| DESCRIPTION OF THE TASK |
Nothing but the lines from the start of the records below through the line that has "This screenshot has width=1518, height=642." should appear, each exactly as given.
● ● ● ●
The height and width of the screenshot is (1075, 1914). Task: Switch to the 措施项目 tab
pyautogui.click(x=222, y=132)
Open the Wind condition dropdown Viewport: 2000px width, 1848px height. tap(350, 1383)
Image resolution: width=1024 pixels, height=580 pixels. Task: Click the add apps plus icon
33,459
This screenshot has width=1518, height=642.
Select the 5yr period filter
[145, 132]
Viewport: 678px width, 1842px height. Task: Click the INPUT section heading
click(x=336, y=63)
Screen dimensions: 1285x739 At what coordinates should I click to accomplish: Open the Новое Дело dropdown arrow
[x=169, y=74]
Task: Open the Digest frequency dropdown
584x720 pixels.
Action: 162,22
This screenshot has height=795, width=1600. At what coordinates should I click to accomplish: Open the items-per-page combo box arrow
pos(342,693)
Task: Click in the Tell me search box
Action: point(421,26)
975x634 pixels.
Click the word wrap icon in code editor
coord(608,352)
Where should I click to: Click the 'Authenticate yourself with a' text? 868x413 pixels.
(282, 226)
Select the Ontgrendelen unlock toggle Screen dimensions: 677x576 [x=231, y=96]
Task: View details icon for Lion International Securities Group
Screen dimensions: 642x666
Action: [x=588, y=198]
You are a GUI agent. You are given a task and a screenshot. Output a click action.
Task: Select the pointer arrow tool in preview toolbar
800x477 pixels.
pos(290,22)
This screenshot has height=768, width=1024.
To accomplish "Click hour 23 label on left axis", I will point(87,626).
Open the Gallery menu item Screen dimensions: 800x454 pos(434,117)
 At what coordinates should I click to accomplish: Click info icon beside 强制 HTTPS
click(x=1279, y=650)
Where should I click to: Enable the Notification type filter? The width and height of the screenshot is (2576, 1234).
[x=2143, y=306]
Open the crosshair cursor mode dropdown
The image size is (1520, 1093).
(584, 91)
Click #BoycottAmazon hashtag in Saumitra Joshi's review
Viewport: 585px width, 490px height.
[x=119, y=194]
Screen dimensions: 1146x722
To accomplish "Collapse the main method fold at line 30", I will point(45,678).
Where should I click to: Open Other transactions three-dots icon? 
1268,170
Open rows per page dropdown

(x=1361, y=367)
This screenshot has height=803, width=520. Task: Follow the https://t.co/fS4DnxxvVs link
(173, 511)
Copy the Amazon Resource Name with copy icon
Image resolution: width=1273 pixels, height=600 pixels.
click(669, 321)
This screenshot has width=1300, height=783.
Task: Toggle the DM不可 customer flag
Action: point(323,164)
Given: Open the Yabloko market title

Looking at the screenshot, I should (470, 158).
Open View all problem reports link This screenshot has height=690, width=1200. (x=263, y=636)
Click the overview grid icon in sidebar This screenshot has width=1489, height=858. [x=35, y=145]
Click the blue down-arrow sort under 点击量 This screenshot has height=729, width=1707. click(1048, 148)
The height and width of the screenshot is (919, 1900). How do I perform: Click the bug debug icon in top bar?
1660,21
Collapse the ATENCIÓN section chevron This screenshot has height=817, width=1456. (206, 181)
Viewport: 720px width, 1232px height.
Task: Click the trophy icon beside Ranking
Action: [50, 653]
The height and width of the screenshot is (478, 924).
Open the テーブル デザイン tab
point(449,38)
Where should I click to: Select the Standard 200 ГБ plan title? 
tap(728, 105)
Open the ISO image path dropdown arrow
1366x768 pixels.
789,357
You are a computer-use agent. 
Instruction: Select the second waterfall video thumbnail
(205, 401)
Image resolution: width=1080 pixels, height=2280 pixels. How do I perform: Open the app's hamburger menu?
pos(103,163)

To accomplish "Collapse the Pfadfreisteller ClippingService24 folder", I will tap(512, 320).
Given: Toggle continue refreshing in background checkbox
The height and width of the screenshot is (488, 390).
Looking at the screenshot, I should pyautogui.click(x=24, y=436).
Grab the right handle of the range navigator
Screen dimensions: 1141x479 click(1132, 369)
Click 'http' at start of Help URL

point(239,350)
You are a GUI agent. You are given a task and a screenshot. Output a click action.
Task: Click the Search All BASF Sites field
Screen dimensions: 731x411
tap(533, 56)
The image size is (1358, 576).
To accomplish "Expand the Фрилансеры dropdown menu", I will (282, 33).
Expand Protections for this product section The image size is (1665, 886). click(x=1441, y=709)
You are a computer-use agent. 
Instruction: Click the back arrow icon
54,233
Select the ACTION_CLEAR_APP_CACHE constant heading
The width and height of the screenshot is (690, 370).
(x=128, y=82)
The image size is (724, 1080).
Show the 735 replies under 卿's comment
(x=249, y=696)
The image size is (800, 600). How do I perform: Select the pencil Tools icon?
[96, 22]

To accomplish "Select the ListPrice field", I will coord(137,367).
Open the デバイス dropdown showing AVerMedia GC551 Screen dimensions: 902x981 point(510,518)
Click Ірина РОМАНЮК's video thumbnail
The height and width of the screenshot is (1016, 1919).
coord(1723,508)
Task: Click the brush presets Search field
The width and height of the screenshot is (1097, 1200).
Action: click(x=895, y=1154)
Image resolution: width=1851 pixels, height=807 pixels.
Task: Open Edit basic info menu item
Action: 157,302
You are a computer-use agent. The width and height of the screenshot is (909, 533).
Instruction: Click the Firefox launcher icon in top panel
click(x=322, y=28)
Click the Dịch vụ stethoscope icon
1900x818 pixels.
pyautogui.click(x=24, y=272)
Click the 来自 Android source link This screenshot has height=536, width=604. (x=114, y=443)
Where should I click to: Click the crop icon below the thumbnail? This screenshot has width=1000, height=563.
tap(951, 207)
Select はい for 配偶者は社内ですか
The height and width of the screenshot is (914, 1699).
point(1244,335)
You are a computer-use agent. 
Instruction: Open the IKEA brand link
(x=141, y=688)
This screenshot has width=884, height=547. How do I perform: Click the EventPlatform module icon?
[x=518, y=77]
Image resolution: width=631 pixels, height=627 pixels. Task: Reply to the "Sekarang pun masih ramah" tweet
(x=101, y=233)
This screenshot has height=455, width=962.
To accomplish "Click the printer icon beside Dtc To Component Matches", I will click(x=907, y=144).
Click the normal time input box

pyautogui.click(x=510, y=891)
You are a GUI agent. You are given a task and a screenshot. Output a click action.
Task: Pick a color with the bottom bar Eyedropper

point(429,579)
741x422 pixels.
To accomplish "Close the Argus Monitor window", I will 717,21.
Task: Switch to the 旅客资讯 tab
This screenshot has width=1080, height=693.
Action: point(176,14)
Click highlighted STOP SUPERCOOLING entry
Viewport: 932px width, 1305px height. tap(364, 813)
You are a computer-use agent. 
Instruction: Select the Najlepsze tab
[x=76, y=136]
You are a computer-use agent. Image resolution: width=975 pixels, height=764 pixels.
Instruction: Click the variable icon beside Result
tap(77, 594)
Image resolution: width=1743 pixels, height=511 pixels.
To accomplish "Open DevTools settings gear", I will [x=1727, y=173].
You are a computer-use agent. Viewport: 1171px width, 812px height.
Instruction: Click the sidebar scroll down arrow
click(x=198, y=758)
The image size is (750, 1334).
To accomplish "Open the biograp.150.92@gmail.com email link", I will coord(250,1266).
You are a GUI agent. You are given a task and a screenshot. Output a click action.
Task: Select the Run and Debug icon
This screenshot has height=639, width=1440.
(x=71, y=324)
● ● ● ●
| TASK SOLUTION |
The height and width of the screenshot is (1075, 1914). Task: Switch to the 措施项目 tab
pyautogui.click(x=222, y=132)
Open the Wind condition dropdown Viewport: 2000px width, 1848px height. tap(350, 1383)
Image resolution: width=1024 pixels, height=580 pixels. Task: Click the add apps plus icon
33,459
This screenshot has width=1518, height=642.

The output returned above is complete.